* [Estratto del documento]
━━━━━━

Dipendenza: una parola inquietante, che evoca immagini e situazioni drammatiche, legate all’abuso degli stupefacenti. Ma se ci riflettiamo con attenzione, ci rendiamo facilmente conto che siamo dipendenti da tante cose, niente affatto negative: per esempio dall’aria, dall’acqua, dal cibo. Dunque è necessario distinguere tra la ‘dipendenza’ intesa come la naturale attitudine del nostro organismo a mantenersi attivo e in forma, e l’effetto che alcune sostanze e alcune attività producono sul cervello, alterandone le risposte e inducendo comportamenti patologici. La scienza oggi definisce più correttamente addiction questa dipendenza ‘negativa’ ed è in grado di tracciare con maggior precisione i contorni del problema: l’individuo dipendente non è vittima della propria mancanza di volontà, ma soffre di una vera e propria malattia cronica, caratterizzata della perdita di controllo sull’uso delle sostanze e su determinati comportamenti.
In questo volume, Maria Rita Parsi intervista Luigi Pulvirenti, uno dei più insigni studiosi mondiali di neurofarmacologia, sulle più scottanti tematiche legate al funzionamento del cervello: che cos’è il ‘cervello dipendente’, cosa accade quando l’addiction non è causata da droghe ma da altre attività apparentemente innocue (il gioco d’azzardo, il cibo, l’attività fisica), come la scienza è in grado di aiutarci ad affrontare i problemi sociali e comportamentali connessi alla patologia dell’addiction. Un saggio che è anche uno strumento aggiornatissimo e completo per i genitori, educatori, psicologi e operatori sociali.

━━━━━━

* [Dati forniti]
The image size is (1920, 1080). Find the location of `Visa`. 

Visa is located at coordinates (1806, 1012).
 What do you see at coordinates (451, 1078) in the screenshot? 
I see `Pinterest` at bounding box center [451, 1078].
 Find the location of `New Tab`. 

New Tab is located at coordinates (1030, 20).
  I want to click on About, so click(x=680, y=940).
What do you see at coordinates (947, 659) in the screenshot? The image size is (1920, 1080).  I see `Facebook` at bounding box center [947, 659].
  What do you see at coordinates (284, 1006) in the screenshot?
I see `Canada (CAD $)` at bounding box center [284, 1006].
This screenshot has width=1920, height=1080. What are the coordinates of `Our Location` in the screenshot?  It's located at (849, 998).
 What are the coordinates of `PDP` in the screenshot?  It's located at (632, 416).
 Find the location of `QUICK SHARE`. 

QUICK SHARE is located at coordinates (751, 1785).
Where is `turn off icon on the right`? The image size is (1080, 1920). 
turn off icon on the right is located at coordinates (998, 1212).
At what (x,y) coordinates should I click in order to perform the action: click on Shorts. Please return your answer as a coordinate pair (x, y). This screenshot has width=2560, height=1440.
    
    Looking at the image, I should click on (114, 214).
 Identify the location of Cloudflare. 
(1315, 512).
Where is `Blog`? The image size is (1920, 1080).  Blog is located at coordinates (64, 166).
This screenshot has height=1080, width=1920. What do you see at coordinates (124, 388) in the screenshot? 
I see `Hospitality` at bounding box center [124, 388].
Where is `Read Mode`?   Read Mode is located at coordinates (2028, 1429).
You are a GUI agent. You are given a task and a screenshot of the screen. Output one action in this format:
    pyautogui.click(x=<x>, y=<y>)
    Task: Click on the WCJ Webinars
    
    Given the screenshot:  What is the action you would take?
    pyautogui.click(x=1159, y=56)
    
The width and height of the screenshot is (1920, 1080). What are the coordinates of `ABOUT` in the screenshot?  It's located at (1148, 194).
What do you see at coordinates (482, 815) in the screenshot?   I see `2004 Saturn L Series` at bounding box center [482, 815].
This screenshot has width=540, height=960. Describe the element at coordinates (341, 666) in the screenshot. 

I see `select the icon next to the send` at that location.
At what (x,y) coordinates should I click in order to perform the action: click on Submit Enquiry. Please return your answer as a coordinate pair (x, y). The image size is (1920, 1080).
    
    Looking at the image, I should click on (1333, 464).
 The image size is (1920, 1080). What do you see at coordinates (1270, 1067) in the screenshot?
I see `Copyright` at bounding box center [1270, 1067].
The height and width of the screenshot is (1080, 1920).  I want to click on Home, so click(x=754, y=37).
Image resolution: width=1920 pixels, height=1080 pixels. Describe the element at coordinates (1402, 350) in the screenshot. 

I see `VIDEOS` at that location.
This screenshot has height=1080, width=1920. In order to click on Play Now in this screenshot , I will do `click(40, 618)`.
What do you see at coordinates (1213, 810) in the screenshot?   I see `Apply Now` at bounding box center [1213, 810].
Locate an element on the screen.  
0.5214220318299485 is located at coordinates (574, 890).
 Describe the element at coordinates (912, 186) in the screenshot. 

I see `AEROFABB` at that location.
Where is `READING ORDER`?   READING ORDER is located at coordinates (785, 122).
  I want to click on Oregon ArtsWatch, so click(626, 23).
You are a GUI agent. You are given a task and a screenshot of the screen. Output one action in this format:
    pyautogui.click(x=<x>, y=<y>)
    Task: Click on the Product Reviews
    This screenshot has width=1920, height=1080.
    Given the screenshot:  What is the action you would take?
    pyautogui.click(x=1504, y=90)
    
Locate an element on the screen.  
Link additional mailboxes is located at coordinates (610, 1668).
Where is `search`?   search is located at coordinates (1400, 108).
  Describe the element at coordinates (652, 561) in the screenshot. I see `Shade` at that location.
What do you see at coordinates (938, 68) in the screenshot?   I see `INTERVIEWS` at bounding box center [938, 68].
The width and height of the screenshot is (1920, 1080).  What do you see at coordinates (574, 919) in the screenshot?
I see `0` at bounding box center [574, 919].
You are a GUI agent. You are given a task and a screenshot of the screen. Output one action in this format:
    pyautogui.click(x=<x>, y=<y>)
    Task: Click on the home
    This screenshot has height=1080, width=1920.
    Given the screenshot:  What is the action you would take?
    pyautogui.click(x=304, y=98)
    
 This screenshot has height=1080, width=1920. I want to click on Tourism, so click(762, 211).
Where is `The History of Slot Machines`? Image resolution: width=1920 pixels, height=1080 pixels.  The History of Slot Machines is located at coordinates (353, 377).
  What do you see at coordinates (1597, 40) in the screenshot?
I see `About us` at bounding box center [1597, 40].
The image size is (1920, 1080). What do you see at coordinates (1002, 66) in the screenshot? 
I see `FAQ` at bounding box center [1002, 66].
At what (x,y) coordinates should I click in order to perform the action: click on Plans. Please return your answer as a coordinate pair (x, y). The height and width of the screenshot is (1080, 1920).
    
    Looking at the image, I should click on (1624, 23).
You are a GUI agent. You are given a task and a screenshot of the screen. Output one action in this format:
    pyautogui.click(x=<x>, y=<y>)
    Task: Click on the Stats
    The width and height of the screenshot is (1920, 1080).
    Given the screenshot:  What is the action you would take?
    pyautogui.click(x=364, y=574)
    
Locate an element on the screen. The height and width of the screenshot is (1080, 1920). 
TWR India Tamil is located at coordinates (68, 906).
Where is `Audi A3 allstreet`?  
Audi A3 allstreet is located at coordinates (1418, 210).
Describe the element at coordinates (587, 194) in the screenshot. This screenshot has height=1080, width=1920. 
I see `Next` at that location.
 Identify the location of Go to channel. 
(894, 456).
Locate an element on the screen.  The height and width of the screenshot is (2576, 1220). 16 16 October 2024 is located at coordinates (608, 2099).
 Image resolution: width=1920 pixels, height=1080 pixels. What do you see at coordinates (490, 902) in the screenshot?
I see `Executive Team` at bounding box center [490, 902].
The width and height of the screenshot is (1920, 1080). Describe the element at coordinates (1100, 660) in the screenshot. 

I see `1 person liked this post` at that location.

━━━━━━

* [Esercizio 1]
Nel testo sulla dipendenza, con quale termine la scienza oggi definisce più correttamente la dipendenza ‘negativa’?
* [Esercizio 2]
Prolunga il testo sulla dipendenza, riprendendo subito dopo la sua ultima frase.

* [Soluzione 1]
Con il termine addiction.

* [Soluzione 2]
Un brano:
“Si può dipendere da molte cose: dall’alcol, dalle droghe, dai farmaci ma anche dagli oggetti, delle idee, dalle persone, dai concetti; si può dipendere soprattutto dall’amore. E da quest’ultima dipendenza che forse dobbiamo partire, iniziare a scavare per trovare le radici di quello che sembra essere un male che accomuna tutti quanti, un male che è difficile riconoscere, difficile ammettere, perché spesso si confonde con le abitudini e si fonde alle speranze, a quei buoni propositi che ogni giorno rimandiamo, che ogni giorno ci ripromettiamo di affrontare ma che poi si perdono, diventano muti, ciechi, sordi, fino a plasmare la nostra fragile personalità.
La dipendenza è prima di tutto immobilità.”